In contrast, Sweden, which holds the rotating presidency of the European Union, denounced Russia as a “war crime.”
Almost 48 hours after the attack, 40 bodies had been recovered yesterday, according to relief services, and 75 wounded.
Rescue operations continued to try to find survivors under the rubble, with the intervention of cranes to take rescuers to the most damaged apartments or to lift concrete slabs. According to the authorities, 29 people are still missing.
Since the start of the rescue operations, 29 people have been saved alive from the ruins.
The Kremlin took two days to react and its spokesman maintained on Monday his country’s strategy of denying that its troops were responsible for such a bombing.
“The Russian Armed Forces do not bombard residential buildings or civilian infrastructure. They are shelling military targets,” Peskov said, despite the fact that several shelling strikes have hit multiple civilian targets since the invasion began on February 24.
On Sunday, Russian President Vladimir Putin did not comment on the issue, but did say that the operation in Ukraine has a “positive dynamic”, a few days after Moscow claimed responsibility for the seizure of a small town in the east.
The attack on the Dnipro residential building is part of a regular and massive bombing campaign that Moscow began in October against Ukraine’s energy infrastructure, aimed at leaving the population in the dark and without heating in the dead of winter.
Meanwhile, the Westerners have multiplied their promises of military aid to Ukraine, projecting the shipment of armored vehicles and tanks, breaking with the initial reluctance when it comes to sending heavy material. The UK and Poland plan to send tanks.
Complain
Meanwhile, Putin denounced, during a conversation with his Turkish counterpart, Recep Tayyip Erdogan, “the destructive strategy of the kyiv regime, which has opted for an intensification of hostilities with the support of its Western sponsors, who are increasing supplies of weapons and military equipment” to the Ukrainians.
“The tanks are burning and they are going to burn,” Dmitri Peskov had warned the press shortly before, once again accusing Westerners of using Ukraine to “achieve anti-Russian objectives.”
On Saturday, the UK announced it will supply Ukraine with Challenger 2 tanks, which will be the first Western-made heavy tanks the former Soviet republic will receive. And this Monday, Polish Prime Minister Mateusz Morawiecki said that Berlin approved the delivery of German-made Leopard tanks to Ukraine.

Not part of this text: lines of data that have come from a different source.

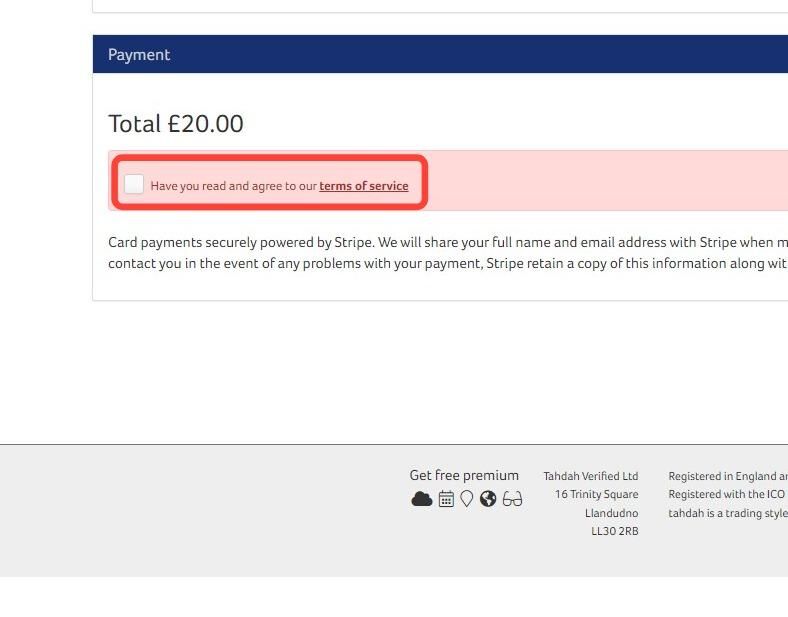Click the Tahdah Verified Ltd company name
This screenshot has width=788, height=617.
[590, 476]
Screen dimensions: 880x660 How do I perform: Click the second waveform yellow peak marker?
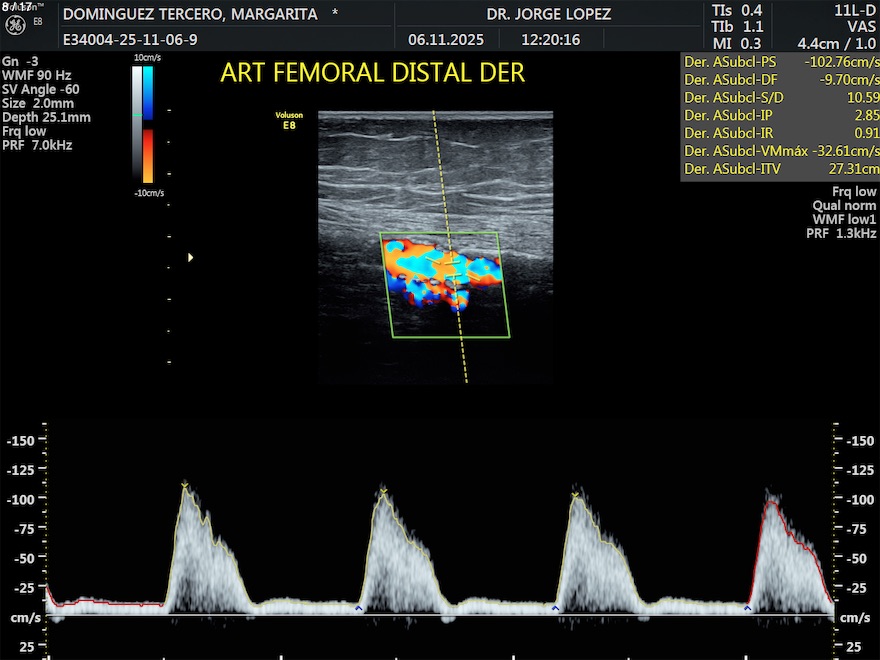[x=383, y=490]
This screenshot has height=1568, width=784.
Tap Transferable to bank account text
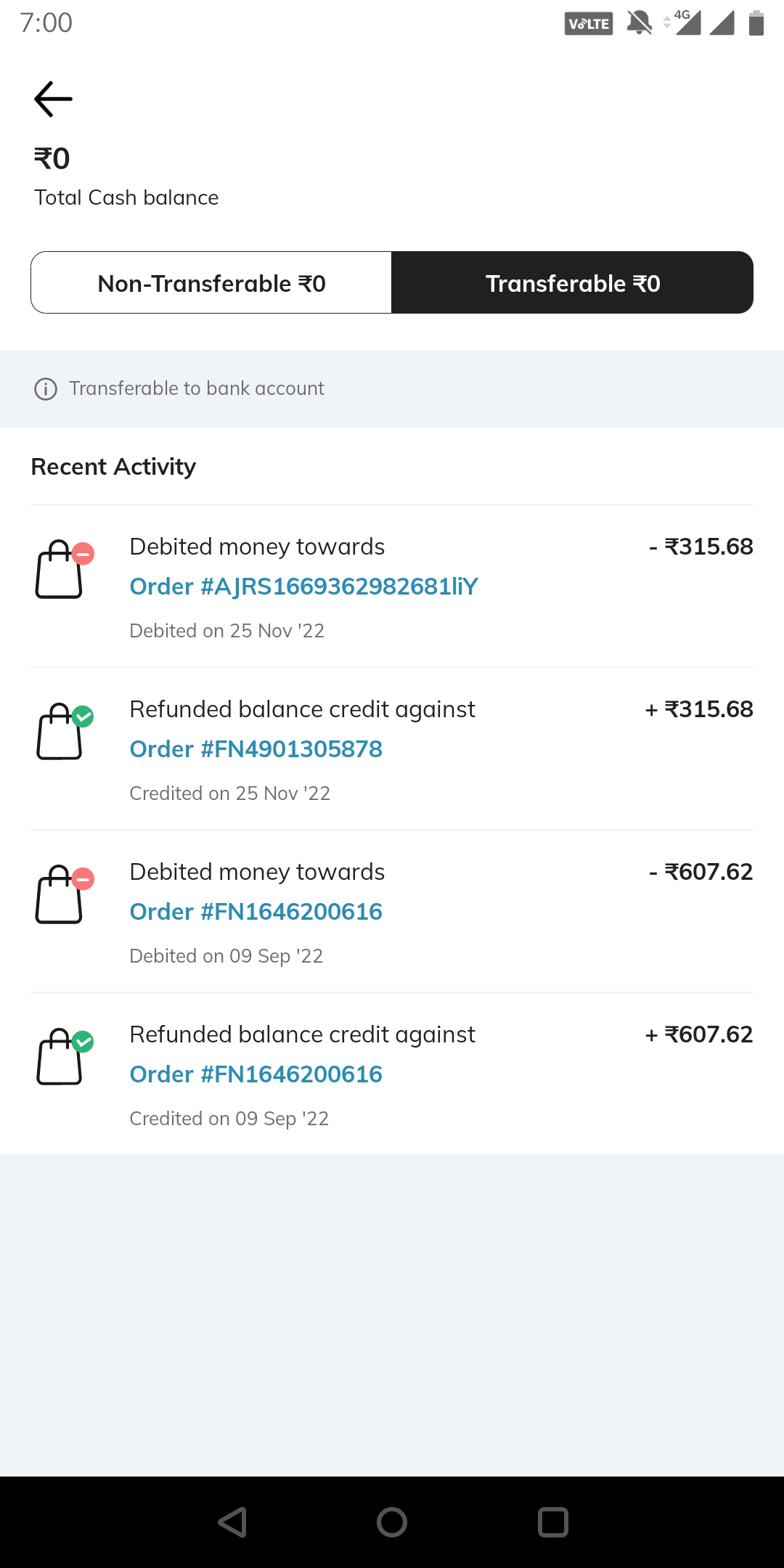196,388
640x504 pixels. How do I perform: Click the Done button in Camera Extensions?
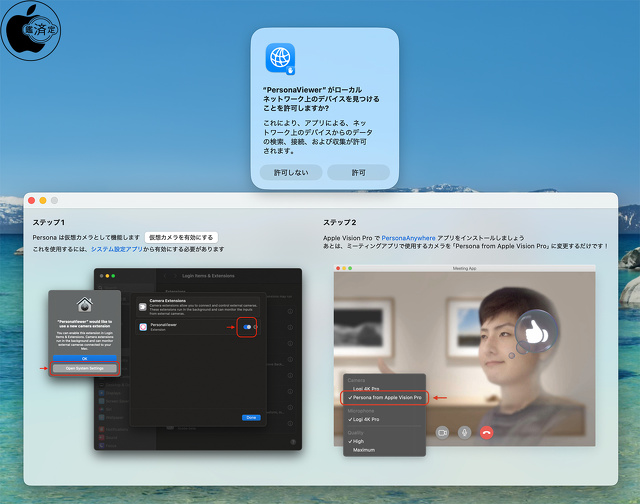(251, 417)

Moscow last week claimed victory, claiming it had taken the northern town of Soledar from Bakhmut. This old mining town had about 10,000 inhabitants before the war. Ukraine denies having abandoned this town, stating that fighting is still ongoing.
The head of German diplomacy, Annalena Baerbock, was in favor on Monday of the creation of a special court to judge the Russian leaders after the invasion of Ukraine, as she indicated during a speech in The Hague.
For his part, the director of the International Atomic Energy Agency (IAEA), Argentine Rafael Grossi, plans to travel to Ukraine this Monday.
In a tweet, he stressed that his organization will increase its presence in the country “to help prevent a nuclear accident during the ongoing conflict.”